Murder was a mortal sin, too, of course, so Father Wynne's gun wasn't loaded. That wasn't its purpose. Its purpose wasn't to defend him; its purpose was to prevent capture. These Russian agents weren't her to kill him. They wanted him to "come with them." They wanted him to give them information. So he drew his gun.

The men acted as Father Wynne expected. They didn't know his gun was unloaded. They thought he was drawing with deadly intent. So they shot him.

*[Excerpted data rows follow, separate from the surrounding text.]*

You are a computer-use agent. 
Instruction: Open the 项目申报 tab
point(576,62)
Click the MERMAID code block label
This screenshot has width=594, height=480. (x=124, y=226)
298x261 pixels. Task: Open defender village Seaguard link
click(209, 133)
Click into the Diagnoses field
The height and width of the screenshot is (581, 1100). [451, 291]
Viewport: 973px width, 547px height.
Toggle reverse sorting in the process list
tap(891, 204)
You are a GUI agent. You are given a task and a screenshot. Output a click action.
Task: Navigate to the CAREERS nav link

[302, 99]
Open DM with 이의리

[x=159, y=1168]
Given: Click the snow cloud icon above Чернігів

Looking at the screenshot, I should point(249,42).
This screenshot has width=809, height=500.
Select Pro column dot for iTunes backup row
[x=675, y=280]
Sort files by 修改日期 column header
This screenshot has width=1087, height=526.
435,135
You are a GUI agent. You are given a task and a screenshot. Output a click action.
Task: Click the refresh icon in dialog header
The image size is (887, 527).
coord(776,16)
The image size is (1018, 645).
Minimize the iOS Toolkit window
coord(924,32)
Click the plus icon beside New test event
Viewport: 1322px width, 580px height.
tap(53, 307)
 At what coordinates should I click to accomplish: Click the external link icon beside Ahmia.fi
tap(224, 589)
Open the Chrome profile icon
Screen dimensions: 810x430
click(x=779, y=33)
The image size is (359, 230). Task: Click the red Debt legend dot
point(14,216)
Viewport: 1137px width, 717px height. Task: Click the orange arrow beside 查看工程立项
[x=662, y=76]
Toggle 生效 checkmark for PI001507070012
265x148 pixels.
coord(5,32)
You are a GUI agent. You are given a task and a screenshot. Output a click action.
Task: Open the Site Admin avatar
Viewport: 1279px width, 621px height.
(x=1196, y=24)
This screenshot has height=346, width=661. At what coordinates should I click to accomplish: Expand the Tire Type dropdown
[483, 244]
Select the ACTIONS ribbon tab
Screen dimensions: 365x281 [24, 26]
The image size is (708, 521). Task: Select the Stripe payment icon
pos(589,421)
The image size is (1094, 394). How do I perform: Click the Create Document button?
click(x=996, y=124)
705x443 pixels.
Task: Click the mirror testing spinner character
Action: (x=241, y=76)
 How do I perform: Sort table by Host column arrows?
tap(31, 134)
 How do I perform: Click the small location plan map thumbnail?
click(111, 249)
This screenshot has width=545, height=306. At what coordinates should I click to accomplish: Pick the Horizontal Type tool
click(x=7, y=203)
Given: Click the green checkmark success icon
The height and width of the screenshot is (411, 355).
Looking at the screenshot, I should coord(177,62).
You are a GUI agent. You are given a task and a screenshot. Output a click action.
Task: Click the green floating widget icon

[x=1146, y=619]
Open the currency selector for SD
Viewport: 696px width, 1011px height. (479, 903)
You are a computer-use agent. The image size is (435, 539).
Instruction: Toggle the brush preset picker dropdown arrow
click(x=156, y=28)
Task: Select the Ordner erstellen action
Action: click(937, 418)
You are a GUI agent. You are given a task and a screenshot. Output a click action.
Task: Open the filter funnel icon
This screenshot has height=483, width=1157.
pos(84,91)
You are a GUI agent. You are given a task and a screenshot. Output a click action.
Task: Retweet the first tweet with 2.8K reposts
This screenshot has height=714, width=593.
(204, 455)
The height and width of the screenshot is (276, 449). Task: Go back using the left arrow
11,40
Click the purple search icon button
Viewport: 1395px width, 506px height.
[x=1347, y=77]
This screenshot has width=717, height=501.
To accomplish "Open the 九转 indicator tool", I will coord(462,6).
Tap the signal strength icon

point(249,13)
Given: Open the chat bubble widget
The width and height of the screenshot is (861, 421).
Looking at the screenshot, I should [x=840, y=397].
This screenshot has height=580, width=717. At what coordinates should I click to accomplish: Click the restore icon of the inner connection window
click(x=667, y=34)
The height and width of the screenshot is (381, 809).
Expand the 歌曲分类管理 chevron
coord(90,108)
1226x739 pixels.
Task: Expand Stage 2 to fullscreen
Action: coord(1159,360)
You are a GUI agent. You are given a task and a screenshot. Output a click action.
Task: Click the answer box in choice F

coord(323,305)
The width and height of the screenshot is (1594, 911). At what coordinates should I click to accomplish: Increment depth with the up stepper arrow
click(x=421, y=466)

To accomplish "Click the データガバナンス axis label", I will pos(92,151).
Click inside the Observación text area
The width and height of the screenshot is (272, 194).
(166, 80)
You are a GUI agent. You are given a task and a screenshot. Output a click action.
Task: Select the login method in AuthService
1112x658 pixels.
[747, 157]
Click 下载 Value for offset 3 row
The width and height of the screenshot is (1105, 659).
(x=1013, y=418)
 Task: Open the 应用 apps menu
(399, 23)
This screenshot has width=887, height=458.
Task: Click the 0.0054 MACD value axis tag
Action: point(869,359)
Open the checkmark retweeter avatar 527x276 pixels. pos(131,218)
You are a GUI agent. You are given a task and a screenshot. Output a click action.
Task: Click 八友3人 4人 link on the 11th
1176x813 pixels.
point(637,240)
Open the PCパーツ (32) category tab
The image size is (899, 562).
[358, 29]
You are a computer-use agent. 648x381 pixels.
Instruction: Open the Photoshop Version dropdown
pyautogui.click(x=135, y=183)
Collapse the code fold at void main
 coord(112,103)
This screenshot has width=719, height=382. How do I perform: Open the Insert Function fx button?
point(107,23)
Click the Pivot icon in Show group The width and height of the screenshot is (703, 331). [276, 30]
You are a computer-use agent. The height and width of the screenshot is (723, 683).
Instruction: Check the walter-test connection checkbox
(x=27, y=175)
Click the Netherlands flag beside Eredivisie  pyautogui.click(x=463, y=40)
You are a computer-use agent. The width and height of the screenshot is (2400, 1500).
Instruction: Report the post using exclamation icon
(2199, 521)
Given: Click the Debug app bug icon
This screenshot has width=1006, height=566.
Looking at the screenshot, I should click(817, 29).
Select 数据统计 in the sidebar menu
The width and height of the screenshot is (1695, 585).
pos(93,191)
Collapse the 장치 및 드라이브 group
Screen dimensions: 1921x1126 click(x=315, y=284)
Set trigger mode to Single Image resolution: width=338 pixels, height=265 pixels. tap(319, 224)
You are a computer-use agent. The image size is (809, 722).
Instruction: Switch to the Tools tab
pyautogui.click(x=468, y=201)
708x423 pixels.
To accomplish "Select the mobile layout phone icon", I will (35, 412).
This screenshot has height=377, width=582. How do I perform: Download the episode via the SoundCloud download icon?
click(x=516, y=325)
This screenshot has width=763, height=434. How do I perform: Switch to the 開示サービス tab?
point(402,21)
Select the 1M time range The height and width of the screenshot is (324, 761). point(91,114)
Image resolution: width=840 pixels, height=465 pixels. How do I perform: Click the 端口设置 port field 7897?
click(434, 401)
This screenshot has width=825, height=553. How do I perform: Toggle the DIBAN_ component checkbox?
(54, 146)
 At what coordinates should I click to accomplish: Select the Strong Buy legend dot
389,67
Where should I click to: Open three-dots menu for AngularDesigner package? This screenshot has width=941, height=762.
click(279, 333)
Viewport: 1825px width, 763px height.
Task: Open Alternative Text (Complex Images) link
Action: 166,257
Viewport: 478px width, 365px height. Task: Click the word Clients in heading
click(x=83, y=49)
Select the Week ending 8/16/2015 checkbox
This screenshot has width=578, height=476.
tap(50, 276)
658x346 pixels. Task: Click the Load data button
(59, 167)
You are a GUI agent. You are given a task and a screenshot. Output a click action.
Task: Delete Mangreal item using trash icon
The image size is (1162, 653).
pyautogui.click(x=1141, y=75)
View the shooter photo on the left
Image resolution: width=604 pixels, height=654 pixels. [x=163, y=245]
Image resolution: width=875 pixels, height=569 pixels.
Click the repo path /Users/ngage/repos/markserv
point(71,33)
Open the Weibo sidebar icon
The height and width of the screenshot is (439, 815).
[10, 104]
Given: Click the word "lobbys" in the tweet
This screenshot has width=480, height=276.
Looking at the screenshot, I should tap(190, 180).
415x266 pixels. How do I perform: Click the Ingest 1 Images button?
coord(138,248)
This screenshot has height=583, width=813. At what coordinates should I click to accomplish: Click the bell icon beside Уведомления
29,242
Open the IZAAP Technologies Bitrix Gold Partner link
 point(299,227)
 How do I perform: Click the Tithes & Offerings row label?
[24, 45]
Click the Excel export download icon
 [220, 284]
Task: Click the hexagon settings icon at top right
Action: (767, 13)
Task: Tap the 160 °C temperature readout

Father Wynne felt the sharp bite of pain in his left shoulder. It was so intense it made his throat gag and his knees buckle. But a part of his mind remained focused through the shock. It wasn't enough. He couldn't afford to be just wounded. He had to be killed. So he struggled to lift his gun and point –

They shot him again. This time the bullet tore through his throat. But somehow it must have missed his spine because as he fell he remained aware and alert. He felt his head hit the concrete. And he saw his own red blood pool up around his face. He couldn't breathe, though, and he began to slip into darkness, a darkness from which he hoped he would never return. He also hoped God would forgive him. He suspected God would be angry, that He would consider the pistol a legalistic loophole at best and outright cheating at worst. But he also hoped that God would understand.

And he regretted that he would never be able to describe Istanbul to his students.